Are there tracks of his that aren't like that, that I'm missing?

This was one of the songs playing on Project Power.

fenomas wrote:

Are there tracks of his that aren't like that, that I'm missing?

I got sad whenI learned that he literally sits and combs through thesauruses and dictionaries when composing his rhymes to push that vocab metric as high as possible. I mean, it’s still impressive and it’s just a different set of skills he’s using, but all of his stuff came across more artificially to me from that point

Not sure if this qualifies as an exception to the rest, but it sure is a great piece of music.

Edit: Hot Take:
Eminem owes his entire career to Aesop Rock.

I’m only half joking.

That’s probably my favorite if his songs.

DC Malleus wrote:

I got sad whenI learned that he literally sits and combs through thesauruses and dictionaries when composing his rhymes to push that vocab metric as high as possible. I mean, it’s still impressive and it’s just a different set of skills he’s using, but all of his stuff came across more artificially to me from that point :(

I’ve seen him freestyle at concerts and while it’s slightly less dense, it’s not fundamentally different than his finished songs.

I'd never heard of Laura Marling before this video appeared in my YouTube feed. Amazing folk songwriter. British press called her early work "nu-folk."

What struck me about this video was that big voice coming out of that calm face. I've since listened to her earlier albums; love the music. Each of her albums has been nominated for numerous awards. This one won the 2020 Mercury prize. About Song for our Daughter, in an NPR interview she said:

The [album] title comes from the central song on the album and it’s likely somewhat an homage to Letter to My Daughter, the Maya Angelou book, which is a series of essays to a fictional daughter, or to a kind of a wide, broad idea of a daughter; a younger generation of women. And I wrote that song [the title track] with that sort of thought in mind — I’m not, myself, a mother but the idea of a maternal lineage.

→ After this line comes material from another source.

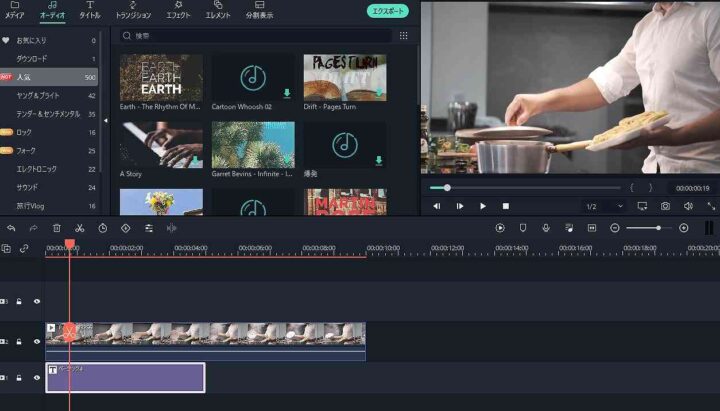Image resolution: width=720 pixels, height=411 pixels.
Task: Take a snapshot with the camera icon
Action: click(x=665, y=206)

That song was written thinking about how I would have armed myself, a younger version of myself, against some of the experiences, or the accumulation of experiences that one accrues as a young woman in the world. It’s fairly on the nose, I suppose, in some respects. I started my career when I was 16, so I’m now in the position at 30 where I can see people of the ages of 16 to 21 and see how incredibly young they are in the most brilliant, vibrant way, and realize that I was so young. And what an incredibly difficult thing it is to be young and to make lots of very important decisions. So that is just a product of the time of life that I am at.

This woman's music may send me into another folk phase... last time this happened to me was with Nanci Griffith in the late 1980's when I heard her (pre-Bette Midler) version of From a Distance. I ended up liking her own songs even better. And then I discovered Mary Chapin Carpenter, and then, and then, and then...

Thanks for the Aesop Rock recommendations everyone, I will give them each some listens!

RawkGWJ wrote:

Edit: Hot Take:
Eminem owes his entire career to Aesop Rock.

I’m only half joking.

I'm gonna call doubt on that one. Eminem is four years older and had already recorded his slim shady EP before Aesop was in a position to influence much of anything.